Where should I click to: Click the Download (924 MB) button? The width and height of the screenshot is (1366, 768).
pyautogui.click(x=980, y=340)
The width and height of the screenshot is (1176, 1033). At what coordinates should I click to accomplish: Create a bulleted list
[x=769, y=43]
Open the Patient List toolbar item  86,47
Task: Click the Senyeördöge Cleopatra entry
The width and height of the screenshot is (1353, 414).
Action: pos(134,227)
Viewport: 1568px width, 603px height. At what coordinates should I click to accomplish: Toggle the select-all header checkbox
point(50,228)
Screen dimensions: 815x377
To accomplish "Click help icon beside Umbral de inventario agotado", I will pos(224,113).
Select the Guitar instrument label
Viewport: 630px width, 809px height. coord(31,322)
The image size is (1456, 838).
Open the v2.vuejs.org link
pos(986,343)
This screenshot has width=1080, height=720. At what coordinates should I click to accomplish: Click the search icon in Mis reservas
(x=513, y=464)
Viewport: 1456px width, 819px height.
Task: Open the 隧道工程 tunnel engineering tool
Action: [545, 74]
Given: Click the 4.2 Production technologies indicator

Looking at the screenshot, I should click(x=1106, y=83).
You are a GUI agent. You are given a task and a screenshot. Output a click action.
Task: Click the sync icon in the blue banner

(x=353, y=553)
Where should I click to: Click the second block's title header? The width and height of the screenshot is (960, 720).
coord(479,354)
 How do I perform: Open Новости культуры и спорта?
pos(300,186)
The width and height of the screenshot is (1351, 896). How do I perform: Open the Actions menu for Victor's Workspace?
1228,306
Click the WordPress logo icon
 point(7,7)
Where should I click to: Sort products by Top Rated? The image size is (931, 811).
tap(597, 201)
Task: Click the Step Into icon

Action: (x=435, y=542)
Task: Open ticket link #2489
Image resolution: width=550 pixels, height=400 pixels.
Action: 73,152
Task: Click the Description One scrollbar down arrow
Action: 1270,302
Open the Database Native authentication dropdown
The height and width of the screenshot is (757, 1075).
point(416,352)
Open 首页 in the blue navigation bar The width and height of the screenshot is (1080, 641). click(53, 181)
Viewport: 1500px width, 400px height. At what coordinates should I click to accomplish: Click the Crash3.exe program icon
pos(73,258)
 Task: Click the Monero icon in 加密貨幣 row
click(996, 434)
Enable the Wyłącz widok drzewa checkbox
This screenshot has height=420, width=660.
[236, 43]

- - - - - - -

## SET EXERCISE
Repeat the items above word for word, beginning at the line that contains "Task: Open ticket link #2489" and ending after the line that contains "pos(73,258)".

## RESPONSE BELOW
Task: Open ticket link #2489
Image resolution: width=550 pixels, height=400 pixels.
Action: 73,152
Task: Click the Description One scrollbar down arrow
Action: 1270,302
Open the Database Native authentication dropdown
The height and width of the screenshot is (757, 1075).
point(416,352)
Open 首页 in the blue navigation bar The width and height of the screenshot is (1080, 641). click(53, 181)
Viewport: 1500px width, 400px height. At what coordinates should I click to accomplish: Click the Crash3.exe program icon
pos(73,258)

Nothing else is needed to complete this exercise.